§ Short problem 1:
Extract the rows starting at the line that contains "Can I Cancel" and ending with the last row, both included, and reproduce those lines verbatim.

Cache lines can be stored in the MP cache according to sets defined in a variety of ways. For example, sets can be defined according to reference frame numbers, x and y coordinates of submacroblocks, memory addresses of the requests, or combinations of two or more of these parameters.
In some decoding instances it may be preferable to search for reference macroblocks or submacroblocks in the current area of interest in immediately preceding or following frames and, therefore, it would not be practical to define sets in cache according to reference frame number. In other instances the encoding process may utilize a large number of reference frames and, therefore, more complex criteria may be used to define the sets, including use of reference frame numbers. In these latter instances if the reference frame number were not utilized, data in a given spatial area might be replaced with data from a different reference frame that is in the same spatial area of an image.
Multiple programmable definitions of set addresses can be maintained, and the particular set definitions utilized can be dynamically selected based on recent cache performance in an attempt to achieve the best cache performance during the decoding process. Counters can be utilized to determine cache efficiency and whether to switch to a different set organization for the cache. Adaptive selection of set definitions is possible by examining the counters on a frame by frame basis or over longer intervals to determine whether to switch to a different set definition. For example, when decoding a particular movie the preferred set definitions are determined over time. If the general characteristics of the frames change at some time during the movie, the set definitions can be changed accordingly. As time progresses, the adaptation period can increase as knowledge about the frame characteristics increases.
If two or more cache lines qualify for replacement, a secondary identification process can be employed to determine which cache line to evict. The secondary process can include application of a least recently used (LRU) algorithm to the cache lines for data outside the local area or for cache lines that share a maximum tag distance. Alternatively, the secondary selection for identification of a cache line for replacement can be based on a round-robin selection process or a random technique.

§ Data in this exercise:
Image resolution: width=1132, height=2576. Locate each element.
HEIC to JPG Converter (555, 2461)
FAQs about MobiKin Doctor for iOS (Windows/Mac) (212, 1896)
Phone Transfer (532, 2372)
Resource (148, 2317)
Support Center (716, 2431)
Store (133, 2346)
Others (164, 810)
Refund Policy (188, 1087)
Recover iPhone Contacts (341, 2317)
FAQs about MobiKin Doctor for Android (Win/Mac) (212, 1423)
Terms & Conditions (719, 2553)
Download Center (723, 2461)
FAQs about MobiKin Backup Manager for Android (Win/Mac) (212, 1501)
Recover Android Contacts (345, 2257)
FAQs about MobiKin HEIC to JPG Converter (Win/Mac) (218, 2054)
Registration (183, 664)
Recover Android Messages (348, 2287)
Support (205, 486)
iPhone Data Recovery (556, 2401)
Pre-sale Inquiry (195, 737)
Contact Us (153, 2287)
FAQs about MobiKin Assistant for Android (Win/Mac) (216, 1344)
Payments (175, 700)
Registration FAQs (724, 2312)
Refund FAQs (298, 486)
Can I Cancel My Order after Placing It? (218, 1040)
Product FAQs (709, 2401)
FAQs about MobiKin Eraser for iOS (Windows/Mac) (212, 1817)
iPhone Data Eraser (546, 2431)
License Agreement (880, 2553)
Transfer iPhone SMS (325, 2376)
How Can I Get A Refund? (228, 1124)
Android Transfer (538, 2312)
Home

§ Short problem 2:
From the passage on cache sets, copy the wording between "Cache lines can" and "of these parameters.", inclusive, verbatim.

§ Correct result 1:
Can I Cancel My Order after Placing It? (218, 1040)
Product FAQs (709, 2401)
FAQs about MobiKin Eraser for iOS (Windows/Mac) (212, 1817)
iPhone Data Eraser (546, 2431)
License Agreement (880, 2553)
Transfer iPhone SMS (325, 2376)
How Can I Get A Refund? (228, 1124)
Android Transfer (538, 2312)
Home

§ Correct result 2:
Cache lines can be stored in the MP cache according to sets defined in a variety of ways. For example, sets can be defined according to reference frame numbers, x and y coordinates of submacroblocks, memory addresses of the requests, or combinations of two or more of these parameters.